Diawali dari kesalahpahaman River terhadap Claire. Lalu Claire merasa kesal. Setelah merasa kesal, Claire memilih untuk tetap berdiam diri tanpa menawarkan metode penyelesaian apa pun. Padahal mereka sudah bertetangga selama lebih dari sepuluh tahun! Claire harus secepatnya mencari solusi mengenai permasalahan mereka saat ini. Sebelum semuanya semakin tidak jelas dan berlarut-larut dalam 'ketidakenakan'.

Sesuai dugaan Claire, River tidak datang menemuinya di jam istirahat.

"Tentu aja, River pergi menemui pacar tersayangnya," desah Claire kecewa.

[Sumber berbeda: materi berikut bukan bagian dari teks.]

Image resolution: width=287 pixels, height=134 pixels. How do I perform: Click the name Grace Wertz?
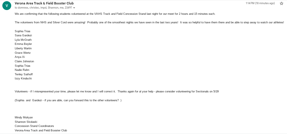tap(22, 53)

Claire sama sekali tidak menyembunyikan kekecewaannya. Tetapi Claire sendiri belum memiliki niat untuk berbaikan dengan River. Bagaimana kalau dia kabur lagi seperti tadi pagi? Claire lebih yakin dirinya akan kembali menghindari River untuk kesekian kalinya daripada menerima kenyataan mereka berbaikan.

Sesungguhnya mereka tidak benar-benar sedang bertengkar apalagi perang dingin. River belum tahu pasti penyebab Claire marah kepadanya. Claire merasa sedang melakukan silent treatment kepada River di saat River bukan pasangannya. Iya, River adalah pasangan Nely! Claire merasa sakit tak berdarah setiap kali mengingat fakta yang satu itu.